───── Data for processing ─────

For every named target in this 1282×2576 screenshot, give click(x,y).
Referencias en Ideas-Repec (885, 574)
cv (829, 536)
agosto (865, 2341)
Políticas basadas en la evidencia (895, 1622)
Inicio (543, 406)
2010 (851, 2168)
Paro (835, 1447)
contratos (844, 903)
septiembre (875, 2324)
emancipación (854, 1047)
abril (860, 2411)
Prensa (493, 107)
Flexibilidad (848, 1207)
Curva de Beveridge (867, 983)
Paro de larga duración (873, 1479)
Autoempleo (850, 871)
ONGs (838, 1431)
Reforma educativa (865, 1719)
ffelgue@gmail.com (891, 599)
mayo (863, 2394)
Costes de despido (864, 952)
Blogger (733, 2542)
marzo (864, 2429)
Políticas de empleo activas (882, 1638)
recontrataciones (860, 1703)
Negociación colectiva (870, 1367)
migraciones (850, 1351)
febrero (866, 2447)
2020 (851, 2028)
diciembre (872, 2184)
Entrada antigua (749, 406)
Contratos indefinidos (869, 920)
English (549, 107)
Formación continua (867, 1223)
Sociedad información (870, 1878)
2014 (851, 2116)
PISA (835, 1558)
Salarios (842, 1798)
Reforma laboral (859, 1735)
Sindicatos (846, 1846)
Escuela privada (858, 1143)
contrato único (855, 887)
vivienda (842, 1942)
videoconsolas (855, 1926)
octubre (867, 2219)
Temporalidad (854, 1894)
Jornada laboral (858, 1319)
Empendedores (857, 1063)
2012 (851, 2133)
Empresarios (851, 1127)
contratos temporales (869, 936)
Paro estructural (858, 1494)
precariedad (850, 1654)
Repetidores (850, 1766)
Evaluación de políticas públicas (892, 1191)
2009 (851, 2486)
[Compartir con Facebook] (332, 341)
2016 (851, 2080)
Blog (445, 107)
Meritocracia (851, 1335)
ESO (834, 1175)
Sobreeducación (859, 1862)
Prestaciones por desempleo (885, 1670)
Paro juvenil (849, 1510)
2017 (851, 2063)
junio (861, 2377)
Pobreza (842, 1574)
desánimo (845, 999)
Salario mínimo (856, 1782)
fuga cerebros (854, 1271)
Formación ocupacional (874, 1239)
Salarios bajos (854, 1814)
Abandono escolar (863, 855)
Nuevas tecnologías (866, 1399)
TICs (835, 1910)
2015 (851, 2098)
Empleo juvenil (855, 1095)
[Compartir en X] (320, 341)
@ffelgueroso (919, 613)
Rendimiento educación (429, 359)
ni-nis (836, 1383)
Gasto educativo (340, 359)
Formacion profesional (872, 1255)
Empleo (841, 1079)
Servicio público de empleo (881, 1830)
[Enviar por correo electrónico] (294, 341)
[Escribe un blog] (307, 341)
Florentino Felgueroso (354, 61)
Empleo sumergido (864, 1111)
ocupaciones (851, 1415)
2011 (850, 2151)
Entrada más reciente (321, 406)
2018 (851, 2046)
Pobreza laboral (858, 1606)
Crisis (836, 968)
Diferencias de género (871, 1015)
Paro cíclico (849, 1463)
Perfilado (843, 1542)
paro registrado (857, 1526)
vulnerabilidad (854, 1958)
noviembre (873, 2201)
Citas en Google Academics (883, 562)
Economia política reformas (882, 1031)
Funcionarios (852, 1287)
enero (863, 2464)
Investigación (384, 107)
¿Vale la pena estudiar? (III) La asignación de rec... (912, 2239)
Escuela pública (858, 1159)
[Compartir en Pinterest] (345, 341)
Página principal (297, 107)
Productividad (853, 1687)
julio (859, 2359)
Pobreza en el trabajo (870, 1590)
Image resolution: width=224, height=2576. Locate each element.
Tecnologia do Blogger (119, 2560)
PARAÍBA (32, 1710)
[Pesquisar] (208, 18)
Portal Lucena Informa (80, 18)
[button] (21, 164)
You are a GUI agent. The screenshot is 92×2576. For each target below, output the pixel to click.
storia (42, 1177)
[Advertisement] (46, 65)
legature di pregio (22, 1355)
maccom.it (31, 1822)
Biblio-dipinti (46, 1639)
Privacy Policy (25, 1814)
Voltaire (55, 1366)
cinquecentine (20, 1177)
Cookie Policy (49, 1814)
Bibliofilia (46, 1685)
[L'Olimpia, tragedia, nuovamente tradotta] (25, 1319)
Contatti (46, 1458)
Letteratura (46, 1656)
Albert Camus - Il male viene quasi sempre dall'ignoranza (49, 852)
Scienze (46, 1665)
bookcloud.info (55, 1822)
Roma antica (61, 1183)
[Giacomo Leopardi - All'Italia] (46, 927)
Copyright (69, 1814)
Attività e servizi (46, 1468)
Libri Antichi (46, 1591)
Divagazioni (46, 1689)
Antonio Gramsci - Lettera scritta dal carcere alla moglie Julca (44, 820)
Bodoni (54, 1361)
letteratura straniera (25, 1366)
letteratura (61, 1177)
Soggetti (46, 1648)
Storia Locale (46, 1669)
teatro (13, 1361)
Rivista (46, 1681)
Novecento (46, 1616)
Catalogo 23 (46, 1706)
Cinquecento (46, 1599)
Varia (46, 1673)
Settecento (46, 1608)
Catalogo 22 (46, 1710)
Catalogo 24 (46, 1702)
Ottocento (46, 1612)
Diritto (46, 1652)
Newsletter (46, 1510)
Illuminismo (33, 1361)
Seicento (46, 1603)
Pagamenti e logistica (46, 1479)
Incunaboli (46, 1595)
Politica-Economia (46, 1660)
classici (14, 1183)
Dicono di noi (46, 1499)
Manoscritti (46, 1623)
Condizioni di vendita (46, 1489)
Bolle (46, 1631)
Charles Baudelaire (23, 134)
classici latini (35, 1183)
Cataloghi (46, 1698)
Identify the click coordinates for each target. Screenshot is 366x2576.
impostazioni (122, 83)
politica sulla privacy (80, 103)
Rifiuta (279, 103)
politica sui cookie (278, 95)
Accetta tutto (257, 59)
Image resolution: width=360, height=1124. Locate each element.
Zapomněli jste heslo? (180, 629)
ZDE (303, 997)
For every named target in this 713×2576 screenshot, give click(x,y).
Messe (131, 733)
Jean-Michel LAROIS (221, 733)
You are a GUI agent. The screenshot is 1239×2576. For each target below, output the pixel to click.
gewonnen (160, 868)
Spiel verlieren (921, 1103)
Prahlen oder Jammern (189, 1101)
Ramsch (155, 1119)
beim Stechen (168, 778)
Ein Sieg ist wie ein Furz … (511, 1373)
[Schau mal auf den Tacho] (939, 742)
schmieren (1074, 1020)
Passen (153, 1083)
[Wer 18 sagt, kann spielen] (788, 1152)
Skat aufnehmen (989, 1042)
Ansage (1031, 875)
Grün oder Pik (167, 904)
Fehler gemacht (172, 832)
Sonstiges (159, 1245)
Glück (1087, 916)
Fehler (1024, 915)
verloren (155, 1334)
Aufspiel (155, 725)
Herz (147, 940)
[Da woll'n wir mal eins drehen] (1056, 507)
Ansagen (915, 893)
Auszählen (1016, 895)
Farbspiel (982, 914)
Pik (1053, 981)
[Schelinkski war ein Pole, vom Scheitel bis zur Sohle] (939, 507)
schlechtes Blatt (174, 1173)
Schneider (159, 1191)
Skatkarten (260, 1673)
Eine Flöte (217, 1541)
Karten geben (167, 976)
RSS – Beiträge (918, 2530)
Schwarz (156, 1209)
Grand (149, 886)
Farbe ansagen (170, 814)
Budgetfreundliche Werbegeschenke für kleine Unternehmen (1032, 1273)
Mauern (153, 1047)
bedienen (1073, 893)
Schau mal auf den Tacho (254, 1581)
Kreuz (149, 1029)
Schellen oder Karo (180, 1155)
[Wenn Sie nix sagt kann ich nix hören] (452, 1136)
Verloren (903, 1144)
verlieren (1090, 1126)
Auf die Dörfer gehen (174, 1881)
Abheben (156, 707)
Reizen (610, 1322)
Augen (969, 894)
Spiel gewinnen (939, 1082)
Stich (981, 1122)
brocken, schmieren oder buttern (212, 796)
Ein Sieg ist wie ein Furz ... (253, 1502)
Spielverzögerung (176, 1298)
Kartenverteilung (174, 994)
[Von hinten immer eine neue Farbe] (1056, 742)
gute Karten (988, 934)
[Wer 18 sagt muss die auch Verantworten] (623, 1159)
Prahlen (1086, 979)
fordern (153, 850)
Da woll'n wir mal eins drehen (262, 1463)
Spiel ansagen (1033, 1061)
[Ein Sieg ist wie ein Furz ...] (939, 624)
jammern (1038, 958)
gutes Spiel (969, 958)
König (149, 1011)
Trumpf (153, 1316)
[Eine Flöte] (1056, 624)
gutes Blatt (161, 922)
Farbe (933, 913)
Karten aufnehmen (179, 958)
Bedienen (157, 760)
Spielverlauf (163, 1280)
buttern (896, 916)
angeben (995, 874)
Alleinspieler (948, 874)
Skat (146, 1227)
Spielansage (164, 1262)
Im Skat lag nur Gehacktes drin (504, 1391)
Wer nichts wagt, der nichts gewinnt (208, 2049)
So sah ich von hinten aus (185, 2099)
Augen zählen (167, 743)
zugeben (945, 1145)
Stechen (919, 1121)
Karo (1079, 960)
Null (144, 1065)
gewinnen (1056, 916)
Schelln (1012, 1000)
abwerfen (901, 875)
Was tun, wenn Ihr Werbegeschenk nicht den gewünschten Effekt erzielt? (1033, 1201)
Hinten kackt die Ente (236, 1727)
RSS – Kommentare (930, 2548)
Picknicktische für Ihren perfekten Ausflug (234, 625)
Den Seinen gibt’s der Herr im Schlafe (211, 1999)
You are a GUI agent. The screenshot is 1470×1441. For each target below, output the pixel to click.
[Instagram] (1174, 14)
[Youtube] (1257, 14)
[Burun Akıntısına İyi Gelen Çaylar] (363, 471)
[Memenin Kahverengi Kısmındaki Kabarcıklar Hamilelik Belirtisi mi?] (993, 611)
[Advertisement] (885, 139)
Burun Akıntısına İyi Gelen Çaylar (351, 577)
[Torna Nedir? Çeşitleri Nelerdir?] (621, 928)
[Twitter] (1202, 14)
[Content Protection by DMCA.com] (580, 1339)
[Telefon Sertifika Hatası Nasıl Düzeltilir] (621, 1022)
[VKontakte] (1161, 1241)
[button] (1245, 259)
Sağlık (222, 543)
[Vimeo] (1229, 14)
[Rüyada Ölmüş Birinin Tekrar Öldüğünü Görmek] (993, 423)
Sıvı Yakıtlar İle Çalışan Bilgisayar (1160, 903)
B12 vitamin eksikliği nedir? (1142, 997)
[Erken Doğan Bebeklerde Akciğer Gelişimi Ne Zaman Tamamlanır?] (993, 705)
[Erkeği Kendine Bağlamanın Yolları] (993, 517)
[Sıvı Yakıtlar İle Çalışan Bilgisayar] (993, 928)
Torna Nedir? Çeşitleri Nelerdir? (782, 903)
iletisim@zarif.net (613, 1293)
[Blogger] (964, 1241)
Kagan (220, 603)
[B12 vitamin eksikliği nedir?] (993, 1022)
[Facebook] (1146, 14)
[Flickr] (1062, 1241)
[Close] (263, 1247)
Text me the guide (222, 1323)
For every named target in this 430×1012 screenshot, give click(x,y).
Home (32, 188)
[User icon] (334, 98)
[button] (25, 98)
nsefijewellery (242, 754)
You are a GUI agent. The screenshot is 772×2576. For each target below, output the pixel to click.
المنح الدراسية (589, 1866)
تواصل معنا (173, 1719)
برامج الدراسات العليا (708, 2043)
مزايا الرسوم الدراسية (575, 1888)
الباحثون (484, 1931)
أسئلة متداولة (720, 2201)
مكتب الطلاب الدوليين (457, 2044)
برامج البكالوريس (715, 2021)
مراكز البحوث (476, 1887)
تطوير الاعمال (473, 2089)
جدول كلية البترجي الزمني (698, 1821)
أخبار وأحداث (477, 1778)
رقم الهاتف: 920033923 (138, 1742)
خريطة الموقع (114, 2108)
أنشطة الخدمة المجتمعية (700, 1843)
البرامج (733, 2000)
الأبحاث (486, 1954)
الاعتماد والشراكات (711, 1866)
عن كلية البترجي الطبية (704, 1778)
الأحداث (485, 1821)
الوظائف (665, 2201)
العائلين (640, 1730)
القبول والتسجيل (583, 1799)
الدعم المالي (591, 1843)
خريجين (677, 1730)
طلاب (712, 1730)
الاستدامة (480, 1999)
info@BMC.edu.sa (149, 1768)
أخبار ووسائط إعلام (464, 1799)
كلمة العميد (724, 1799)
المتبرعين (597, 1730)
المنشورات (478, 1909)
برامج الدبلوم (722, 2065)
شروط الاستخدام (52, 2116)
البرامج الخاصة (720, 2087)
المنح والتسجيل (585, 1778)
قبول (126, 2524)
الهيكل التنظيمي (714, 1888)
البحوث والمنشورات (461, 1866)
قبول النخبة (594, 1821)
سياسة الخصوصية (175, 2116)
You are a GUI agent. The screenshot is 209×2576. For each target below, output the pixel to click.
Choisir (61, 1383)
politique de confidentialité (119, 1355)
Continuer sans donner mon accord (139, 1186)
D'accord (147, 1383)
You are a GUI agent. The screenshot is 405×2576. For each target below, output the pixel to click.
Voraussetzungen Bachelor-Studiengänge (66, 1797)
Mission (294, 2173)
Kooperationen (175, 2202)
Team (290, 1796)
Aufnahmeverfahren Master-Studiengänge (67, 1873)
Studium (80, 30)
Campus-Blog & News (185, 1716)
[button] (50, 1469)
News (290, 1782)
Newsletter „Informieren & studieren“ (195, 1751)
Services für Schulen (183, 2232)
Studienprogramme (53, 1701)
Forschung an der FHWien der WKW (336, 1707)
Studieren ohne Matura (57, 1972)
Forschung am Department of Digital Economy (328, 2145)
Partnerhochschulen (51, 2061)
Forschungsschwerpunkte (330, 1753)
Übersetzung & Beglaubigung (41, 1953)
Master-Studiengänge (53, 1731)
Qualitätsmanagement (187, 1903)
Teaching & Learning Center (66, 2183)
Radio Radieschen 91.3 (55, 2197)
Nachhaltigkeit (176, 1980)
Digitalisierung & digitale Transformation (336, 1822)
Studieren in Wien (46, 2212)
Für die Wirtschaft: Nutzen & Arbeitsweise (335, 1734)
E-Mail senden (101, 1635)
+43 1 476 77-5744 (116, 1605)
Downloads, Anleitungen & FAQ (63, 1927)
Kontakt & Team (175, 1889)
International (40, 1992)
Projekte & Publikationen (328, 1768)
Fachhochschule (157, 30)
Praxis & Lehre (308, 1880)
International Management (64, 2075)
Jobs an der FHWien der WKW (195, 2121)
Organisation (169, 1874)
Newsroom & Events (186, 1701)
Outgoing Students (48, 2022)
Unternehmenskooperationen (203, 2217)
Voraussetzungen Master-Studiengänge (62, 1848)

─────

Your assignment — Pull each line that includes the word "named" out of the material above.

Exercise response —
For every named target in this 1282×2576 screenshot, give click(x,y).
For every named target in this 713×2576 screenshot, give click(x,y).
For every named target in this 430×1012 screenshot, give click(x,y).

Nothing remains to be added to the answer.